■ Records for this exercise:
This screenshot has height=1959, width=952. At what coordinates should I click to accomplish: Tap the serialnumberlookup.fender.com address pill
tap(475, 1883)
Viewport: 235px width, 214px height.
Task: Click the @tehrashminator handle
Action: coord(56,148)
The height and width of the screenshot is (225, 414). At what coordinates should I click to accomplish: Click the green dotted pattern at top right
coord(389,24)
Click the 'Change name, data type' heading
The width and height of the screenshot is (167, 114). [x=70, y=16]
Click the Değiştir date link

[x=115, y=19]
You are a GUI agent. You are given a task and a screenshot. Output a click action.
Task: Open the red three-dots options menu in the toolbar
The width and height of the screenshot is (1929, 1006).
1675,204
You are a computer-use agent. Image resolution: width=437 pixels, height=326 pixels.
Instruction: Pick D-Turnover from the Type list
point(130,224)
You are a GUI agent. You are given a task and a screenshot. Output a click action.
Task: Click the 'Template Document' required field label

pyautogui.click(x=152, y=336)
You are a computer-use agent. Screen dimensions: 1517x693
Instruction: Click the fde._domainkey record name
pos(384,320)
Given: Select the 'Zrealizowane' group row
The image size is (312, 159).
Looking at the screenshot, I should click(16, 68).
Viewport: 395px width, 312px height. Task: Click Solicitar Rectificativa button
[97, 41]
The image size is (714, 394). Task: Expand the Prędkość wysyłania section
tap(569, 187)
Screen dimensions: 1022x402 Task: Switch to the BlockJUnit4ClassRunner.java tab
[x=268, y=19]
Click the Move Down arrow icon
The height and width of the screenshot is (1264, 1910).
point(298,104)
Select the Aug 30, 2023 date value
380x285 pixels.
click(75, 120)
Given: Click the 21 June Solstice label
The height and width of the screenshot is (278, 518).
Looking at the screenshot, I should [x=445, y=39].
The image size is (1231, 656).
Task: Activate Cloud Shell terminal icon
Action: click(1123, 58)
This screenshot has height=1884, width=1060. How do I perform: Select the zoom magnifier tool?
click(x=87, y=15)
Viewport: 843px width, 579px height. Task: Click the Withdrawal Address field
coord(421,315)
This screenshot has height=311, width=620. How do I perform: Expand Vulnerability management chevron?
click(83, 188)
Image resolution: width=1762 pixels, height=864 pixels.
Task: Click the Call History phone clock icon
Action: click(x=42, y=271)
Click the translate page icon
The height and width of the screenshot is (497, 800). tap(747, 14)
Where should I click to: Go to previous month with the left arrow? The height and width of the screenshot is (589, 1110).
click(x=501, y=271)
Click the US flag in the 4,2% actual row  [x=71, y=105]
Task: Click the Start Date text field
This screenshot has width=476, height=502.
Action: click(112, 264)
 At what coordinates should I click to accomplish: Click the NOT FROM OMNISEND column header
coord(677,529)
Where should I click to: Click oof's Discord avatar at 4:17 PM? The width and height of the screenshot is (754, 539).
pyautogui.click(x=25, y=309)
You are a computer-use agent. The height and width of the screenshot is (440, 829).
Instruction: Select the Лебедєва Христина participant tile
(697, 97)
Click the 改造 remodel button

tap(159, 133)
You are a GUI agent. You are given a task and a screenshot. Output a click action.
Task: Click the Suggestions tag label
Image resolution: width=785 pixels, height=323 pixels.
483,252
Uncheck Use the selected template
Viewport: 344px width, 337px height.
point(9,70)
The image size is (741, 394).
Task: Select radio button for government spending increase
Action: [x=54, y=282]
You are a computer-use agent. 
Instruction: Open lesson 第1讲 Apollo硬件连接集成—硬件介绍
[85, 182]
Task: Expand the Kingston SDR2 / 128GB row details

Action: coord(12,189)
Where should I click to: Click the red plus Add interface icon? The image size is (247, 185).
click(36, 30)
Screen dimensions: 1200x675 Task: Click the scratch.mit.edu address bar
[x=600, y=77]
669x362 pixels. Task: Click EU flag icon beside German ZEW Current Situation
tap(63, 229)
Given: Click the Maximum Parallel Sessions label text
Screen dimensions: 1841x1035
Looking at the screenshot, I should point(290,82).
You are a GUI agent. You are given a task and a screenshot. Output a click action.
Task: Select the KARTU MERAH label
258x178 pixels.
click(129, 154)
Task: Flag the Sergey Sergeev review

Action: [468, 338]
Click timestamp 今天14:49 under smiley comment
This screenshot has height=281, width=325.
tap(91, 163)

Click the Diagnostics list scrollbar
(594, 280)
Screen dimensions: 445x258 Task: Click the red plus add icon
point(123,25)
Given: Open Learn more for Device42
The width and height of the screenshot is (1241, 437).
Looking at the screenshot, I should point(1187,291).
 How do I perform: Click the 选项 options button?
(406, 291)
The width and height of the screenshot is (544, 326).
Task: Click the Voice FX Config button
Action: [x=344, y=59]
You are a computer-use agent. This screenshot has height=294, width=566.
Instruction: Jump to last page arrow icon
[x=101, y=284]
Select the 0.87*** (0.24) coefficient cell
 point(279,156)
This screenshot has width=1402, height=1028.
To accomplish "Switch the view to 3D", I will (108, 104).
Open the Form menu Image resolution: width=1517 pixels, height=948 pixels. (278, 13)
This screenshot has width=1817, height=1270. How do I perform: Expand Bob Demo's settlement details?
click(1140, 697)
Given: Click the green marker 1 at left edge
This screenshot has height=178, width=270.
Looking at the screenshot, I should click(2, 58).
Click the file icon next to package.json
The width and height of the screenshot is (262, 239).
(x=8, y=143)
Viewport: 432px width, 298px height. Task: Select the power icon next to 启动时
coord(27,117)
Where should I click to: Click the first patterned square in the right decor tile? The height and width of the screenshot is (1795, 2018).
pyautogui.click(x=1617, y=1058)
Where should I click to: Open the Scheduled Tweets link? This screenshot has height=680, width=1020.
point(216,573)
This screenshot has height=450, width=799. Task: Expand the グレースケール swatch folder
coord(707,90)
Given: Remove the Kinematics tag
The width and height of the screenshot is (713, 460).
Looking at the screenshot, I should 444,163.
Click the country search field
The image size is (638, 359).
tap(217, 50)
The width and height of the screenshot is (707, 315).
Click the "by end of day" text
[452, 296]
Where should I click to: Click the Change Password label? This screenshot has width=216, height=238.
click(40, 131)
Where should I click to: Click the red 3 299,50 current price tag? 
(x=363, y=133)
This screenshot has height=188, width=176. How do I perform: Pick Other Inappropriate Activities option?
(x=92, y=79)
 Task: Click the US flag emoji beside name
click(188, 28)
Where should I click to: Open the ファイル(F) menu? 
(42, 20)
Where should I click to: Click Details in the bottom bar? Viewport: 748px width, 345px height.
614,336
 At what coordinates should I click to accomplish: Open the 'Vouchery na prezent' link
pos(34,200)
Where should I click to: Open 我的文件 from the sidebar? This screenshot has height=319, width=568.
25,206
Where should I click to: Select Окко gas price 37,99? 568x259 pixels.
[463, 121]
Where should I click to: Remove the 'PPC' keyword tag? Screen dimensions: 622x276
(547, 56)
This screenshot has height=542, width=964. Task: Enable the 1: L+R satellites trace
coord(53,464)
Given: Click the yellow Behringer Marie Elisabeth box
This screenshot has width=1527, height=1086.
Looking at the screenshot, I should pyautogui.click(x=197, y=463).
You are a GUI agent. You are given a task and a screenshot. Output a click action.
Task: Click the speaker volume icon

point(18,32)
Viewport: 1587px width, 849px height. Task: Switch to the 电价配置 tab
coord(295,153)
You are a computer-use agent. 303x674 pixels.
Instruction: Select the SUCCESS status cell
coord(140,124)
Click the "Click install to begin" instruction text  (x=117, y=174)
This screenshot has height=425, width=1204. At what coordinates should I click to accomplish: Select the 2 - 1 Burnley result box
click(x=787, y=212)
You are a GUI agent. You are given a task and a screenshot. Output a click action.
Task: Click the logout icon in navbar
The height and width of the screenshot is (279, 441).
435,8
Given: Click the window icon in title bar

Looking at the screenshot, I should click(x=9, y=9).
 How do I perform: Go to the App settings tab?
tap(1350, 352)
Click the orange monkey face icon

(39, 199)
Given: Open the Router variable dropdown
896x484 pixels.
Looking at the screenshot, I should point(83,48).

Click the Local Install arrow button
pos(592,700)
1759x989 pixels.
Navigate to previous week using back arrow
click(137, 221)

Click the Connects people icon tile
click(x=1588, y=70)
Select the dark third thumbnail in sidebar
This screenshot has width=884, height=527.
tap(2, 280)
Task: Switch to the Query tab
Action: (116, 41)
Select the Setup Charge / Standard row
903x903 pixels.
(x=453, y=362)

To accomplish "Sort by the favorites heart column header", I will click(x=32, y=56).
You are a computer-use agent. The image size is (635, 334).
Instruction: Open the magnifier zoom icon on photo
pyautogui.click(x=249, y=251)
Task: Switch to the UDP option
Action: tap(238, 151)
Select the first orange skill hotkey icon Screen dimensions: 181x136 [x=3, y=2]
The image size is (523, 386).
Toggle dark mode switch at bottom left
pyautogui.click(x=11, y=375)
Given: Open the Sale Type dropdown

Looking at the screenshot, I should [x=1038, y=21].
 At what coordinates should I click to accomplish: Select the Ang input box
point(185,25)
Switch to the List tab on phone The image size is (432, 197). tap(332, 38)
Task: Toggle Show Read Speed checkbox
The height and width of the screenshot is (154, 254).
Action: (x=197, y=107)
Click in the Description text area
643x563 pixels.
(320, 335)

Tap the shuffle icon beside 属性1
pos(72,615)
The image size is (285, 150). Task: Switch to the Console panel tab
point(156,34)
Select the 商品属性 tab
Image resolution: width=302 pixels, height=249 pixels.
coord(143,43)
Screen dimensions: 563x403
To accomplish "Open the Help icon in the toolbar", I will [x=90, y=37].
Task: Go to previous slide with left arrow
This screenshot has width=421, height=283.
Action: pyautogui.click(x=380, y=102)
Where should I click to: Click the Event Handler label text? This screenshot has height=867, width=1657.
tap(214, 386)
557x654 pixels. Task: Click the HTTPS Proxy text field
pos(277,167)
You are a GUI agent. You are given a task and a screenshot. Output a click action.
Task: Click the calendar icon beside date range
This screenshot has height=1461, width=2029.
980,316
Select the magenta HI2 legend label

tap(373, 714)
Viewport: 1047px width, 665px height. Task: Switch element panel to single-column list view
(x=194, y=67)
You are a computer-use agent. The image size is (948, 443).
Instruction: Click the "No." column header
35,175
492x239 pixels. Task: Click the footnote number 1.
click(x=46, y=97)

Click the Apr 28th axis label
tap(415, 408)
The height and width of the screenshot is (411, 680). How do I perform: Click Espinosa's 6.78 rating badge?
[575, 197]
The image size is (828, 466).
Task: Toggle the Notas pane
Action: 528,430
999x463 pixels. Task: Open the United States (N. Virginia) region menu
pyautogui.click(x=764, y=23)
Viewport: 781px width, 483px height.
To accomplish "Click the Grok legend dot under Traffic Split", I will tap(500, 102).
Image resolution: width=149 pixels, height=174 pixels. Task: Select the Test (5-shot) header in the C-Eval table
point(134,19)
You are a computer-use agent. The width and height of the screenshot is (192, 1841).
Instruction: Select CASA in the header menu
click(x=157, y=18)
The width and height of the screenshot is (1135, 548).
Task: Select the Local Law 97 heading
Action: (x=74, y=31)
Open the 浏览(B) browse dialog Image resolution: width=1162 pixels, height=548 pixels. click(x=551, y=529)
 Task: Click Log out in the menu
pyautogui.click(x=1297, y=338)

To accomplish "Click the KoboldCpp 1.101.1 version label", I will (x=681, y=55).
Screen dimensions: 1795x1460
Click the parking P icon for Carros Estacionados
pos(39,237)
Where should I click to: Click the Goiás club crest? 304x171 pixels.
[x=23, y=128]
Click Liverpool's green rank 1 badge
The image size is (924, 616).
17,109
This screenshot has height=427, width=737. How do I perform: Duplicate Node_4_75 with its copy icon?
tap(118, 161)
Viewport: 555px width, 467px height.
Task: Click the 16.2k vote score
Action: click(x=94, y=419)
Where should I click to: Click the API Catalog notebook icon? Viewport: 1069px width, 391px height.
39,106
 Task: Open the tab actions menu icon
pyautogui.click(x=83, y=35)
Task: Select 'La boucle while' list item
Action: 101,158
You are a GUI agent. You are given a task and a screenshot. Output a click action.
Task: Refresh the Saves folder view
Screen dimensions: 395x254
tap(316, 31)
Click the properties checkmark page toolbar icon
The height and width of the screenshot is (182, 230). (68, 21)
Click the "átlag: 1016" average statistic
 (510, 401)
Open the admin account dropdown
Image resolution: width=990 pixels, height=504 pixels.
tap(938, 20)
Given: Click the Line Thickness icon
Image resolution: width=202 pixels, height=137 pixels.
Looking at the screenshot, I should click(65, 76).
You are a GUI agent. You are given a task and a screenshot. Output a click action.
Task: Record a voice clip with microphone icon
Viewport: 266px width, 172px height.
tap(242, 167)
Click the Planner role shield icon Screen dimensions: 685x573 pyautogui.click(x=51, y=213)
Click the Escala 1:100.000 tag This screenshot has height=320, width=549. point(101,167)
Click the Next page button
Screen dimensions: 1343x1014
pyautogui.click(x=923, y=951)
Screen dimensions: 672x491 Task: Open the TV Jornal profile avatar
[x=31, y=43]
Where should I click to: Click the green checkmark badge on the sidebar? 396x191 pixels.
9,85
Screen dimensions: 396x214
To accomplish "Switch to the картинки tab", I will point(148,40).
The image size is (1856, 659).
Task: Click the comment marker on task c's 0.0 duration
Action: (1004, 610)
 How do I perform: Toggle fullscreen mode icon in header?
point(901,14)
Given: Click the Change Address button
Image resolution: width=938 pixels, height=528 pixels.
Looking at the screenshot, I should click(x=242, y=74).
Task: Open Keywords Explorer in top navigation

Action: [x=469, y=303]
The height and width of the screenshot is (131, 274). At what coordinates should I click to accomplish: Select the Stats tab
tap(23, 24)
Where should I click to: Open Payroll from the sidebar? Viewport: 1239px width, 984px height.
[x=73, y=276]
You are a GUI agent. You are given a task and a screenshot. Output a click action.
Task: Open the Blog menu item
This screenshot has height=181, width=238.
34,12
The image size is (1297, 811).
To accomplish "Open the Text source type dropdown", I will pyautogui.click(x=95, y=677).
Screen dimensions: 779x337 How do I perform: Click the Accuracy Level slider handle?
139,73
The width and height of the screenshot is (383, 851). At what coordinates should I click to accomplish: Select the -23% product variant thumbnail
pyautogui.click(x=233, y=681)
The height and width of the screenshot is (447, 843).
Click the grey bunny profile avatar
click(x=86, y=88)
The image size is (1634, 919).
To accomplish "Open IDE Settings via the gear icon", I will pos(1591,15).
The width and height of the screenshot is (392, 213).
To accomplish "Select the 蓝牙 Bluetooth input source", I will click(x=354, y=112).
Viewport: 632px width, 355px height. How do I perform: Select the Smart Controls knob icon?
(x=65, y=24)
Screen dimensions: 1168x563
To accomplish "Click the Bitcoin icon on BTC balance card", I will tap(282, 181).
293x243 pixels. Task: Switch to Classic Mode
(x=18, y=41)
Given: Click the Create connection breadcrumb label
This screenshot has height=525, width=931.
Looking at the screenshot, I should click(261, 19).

■ Your goal:
Substitute "Deposit Address" for "Withdrawal Address" in the lines of the listing starting with the line containing "Viewport: 843px width, 579px" and going on through the line containing "The height and width of the screenshot is (497, 800).". Write out only those lines, with nothing else changed.

■ Answer for the task:
Viewport: 843px width, 579px height. Task: Click the Deposit Address field
coord(421,315)
This screenshot has height=311, width=620. How do I perform: Expand Vulnerability management chevron?
click(83, 188)
Image resolution: width=1762 pixels, height=864 pixels.
Task: Click the Call History phone clock icon
Action: click(x=42, y=271)
Click the translate page icon
The height and width of the screenshot is (497, 800). tap(747, 14)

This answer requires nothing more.